Amnesty International a lancé l’appel en direction des autorités camerounaises la veille du verdict du procès contre trois jeunes qui risquent 20 ans de prison pour avoir partagé un message de plaisanterie portant sur le recrutement de jeunes diplômés par Boko Haram.

"Les autorités doivent abandonner les charges retenues contre Fomusoh Ivo Feh et ses amis et les libérer immédiatement.

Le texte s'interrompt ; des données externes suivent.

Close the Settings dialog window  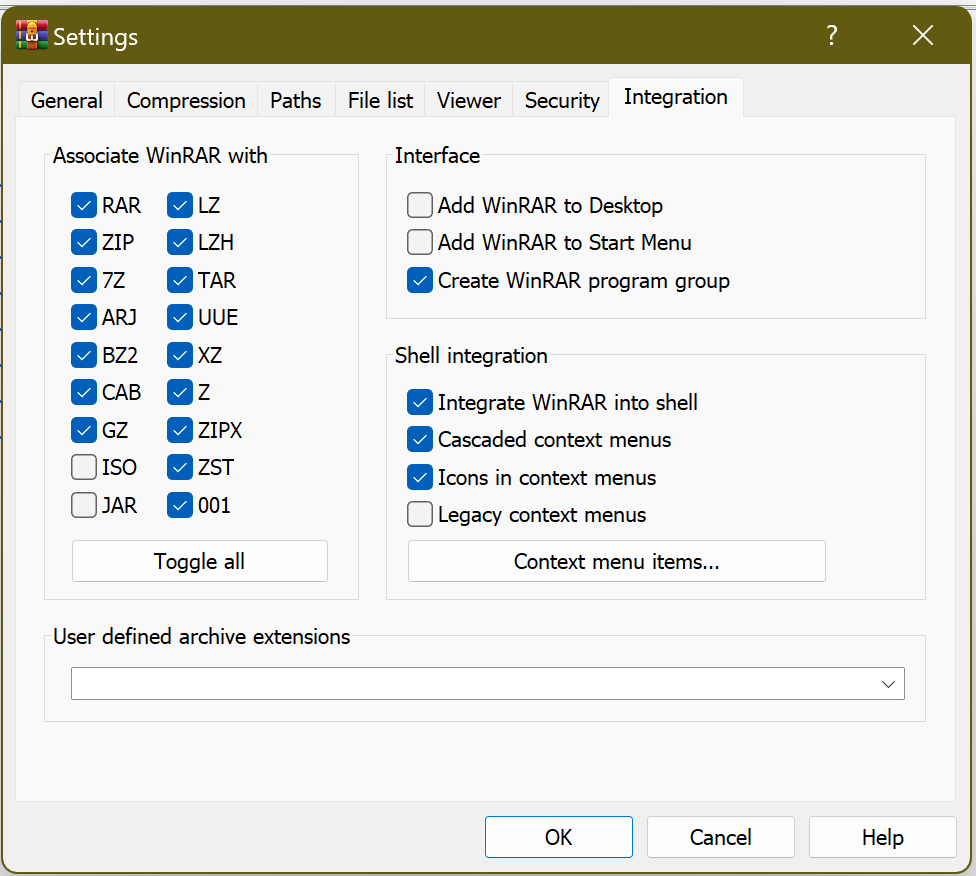coord(922,36)
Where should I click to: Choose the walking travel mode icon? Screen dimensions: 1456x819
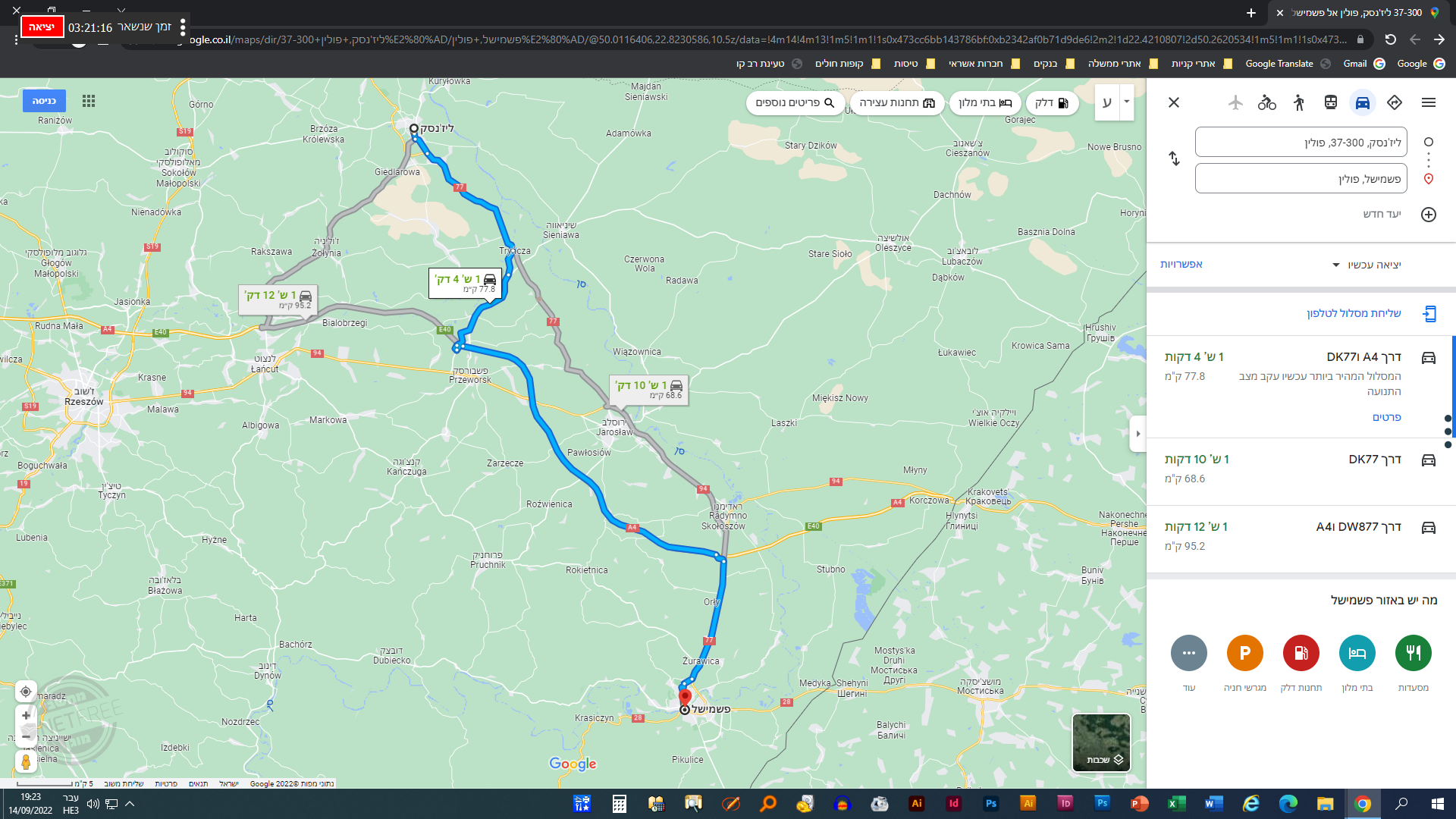pyautogui.click(x=1299, y=102)
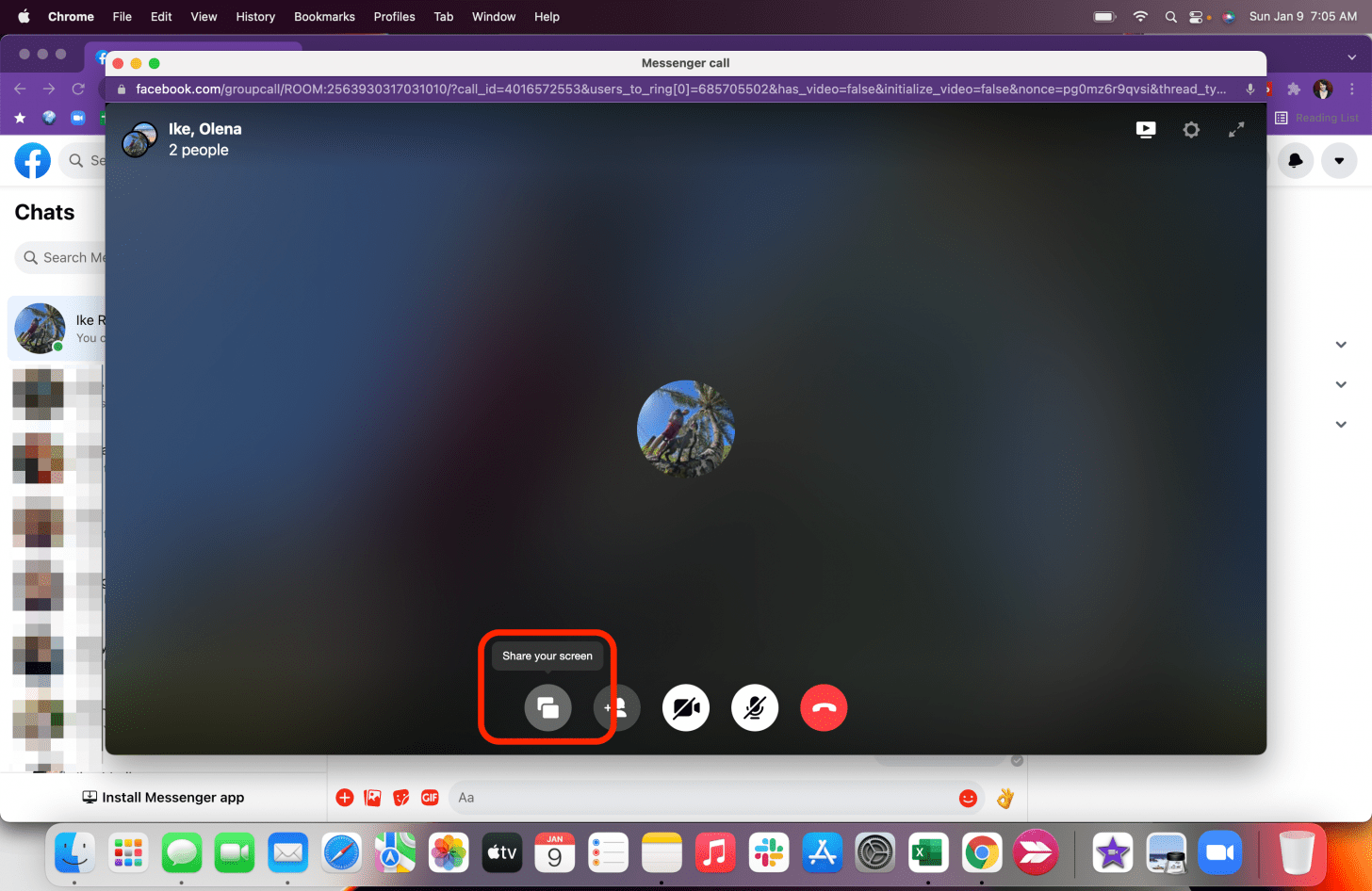
Task: Unmute the microphone in the call
Action: (x=755, y=707)
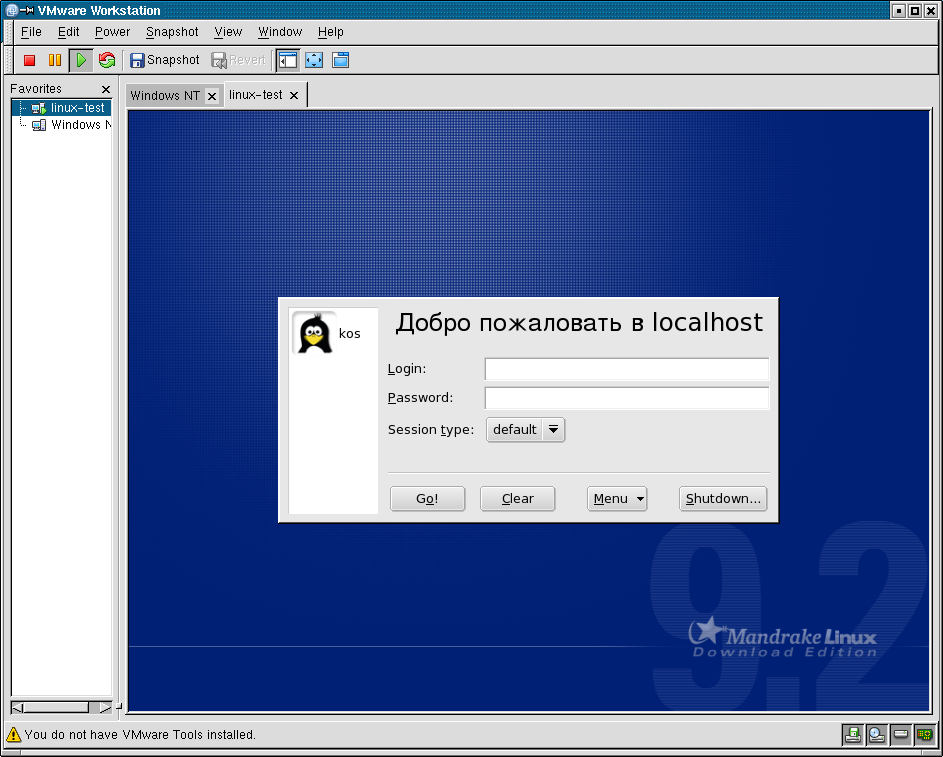Reset the virtual machine via the reset icon

point(107,60)
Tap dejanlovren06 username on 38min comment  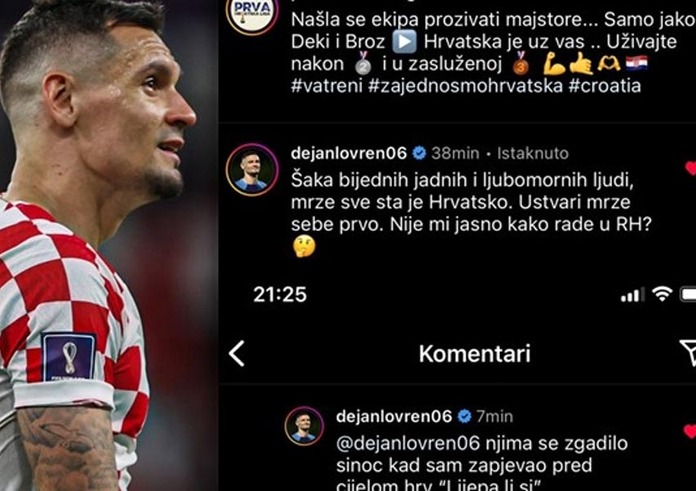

Elles doivent aussi à l’avenir mettre fin aux arrestations arbitraires, une arme qui réduit au silence ceux qui exercent pacifiquement leur droit à la liberté d’expression, dans le contexte de la lutte contre Boko Haram", a déclaré Balkissa Ide Siddo, chargée de campagne sur l’Afrique centrale à Amnesty International.

Pour Amnesty, "l’arrestation et le procès contre ces trois jeunes démontrent une fois de plus que le Cameroun utilise la lutte contre Boko Haram comme prétexte fallacieux pour procéder à des arrestations arbitraires".

Le tribunal militaire de Yaoundé prononcera ce 21 septembre le verdict du procès de Fomusoh Ivo Feh et de deux de ses amis, dont un élève. Arrêtés fin 2014, ils comparaissent depuis le 7 septembre dernier pour complicité d’insurrection et non-dénonciation.

Le 13 décembre 2014, Fomusoh Ivo Feh, a été arrêté par la police dans la ville de Limbé au sud-ouest du pays, quelques semaines après avoir fait suivre à des amis, un SMS sarcastique reçu d’un ami militaire. Le SMS incuminé disait : "Boko Haram recrute des jeunes de 14 ans et plus. Conditions de recrutement : avoir validé 4 matières et la religion au baccalauréat".

L’un des amis de Fomusoh a transféré le SMS à un lycéen, dont l’enseignant, qui avait confisqué le téléphone pendant un cours, en a pris connaissance. L’enseignant a montré le message à la police qui a d’abord arrêté le lycéen puis Fomusoh et son ami.

Le 14 janvier 2015, les trois jeunes ont été transférés à la prison principale de Yaoundé où ils étaient enchainés, jusqu’en avril 2015, suite à une intervention de leur avocat auprès du régisseur de la prison.

Les trois jeunes ont été présentés plus de 6 fois devant le tribunal militaire de Yaoundé qui, à chaque fois, a renvoyé l’audience pour diverses raisons, la plus fréquente ayant été l’absence d’interprète. Le 7 septembre dernier, Fomusoh Ivo Feh et ses deux amis ont dû insister pour que l’audience se tienne et que les débats soient ouverts, malgré l’absence, une fois encore, d’interprète. Au cours du procès, qui a duré environ 4 heures, les trois jeunes ont nié tout lien et toute appartenance à Boko Haram.

Dans son rapport publié en juillet dernier, "Bonne cause, mauvais moyens : atteintes aux droits humains et à la justice dans le cadre de la lutte contre Boko Haram au Cameroun", Amnesty International a démontré que les procédures judiciaires devant les tribunaux militaires visant les personnes suspectées d’appartenir à Boko Haram sont pour l’essentiel entachées de graves irrégularités de fond et de vices de procédure. Pour les personnes poursuivies, la charge de la preuve est en effet systématiquement inversée et les condamnations reposent très souvent sur des éléments limités et invérifiables.

"Le manque d'indépendance et d'impartialité inhérent aux tribunaux militaires suscite également de vives préoccupations quant au respect du droit à un procès équitable ", a déclaré Balkissa Ide Siddo.